Step S140: thermocouples are arranged at different positions of the prepreg layer at the bottom of the honeycomb core (4) in the part allowance line (6) and are used for determining a part temperature hysteresis area;

Step S150: outside the part allowance line (6), thermocouples are arranged at different positions in the downstream area of the tool part allowance line (6) in the air flow direction and are used for determining equivalent hysteresis thermocouples (3) of the part;

Step S160: taking the thermocouple with the fastest temperature change in the step S110 as a leading thermocouple (2) of the part; taking the thermocouple with the slowest temperature change in the steps S120-S140 as a part hysteresis thermocouple; the thermocouple with the temperature close to that of the part hysteresis thermocouple in the step S150 is taken as an equivalent hysteresis thermocouple (3) of the part.

4. A method for monitoring the curing temperature of a part with a temperature hysteresis area within a margin line according to claim 3, wherein in step S110, several thermocouples are placed in the depth direction of the prepreg of the top layer.

5. A method of monitoring the curing temperature of a part with a temperature hysteresis zone within a margin line according to claim 3, characterized in that in step S120, several thermocouples are placed in the depth direction between the honeycomb core (4) and the upper prepreg.

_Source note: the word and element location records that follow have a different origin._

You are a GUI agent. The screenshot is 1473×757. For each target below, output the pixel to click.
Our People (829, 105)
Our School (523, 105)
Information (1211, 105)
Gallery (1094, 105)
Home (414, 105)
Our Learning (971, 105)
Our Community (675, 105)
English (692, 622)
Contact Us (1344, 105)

6. A method of monitoring the curing temperature of a part with a temperature hysteresis zone within a margin line according to claim 3, characterized in that in step S130, several thermocouples are placed in the depth direction between the honeycomb core (4) and the lower prepreg; in the step S140, a plurality of thermocouples are placed in the depth direction of the height of the 4-layer prepreg at the bottom of the honeycomb core (4).

7. A method for monitoring the curing temperature of a part with a temperature hysteresis zone in margin line according to any one of claims 3-6, characterized in that in step S200 thermocouples are placed according to the positions of the leading thermocouple (2) and the equivalent lagging thermocouple (3) of the part in the heat distribution test at the time of the production of the part.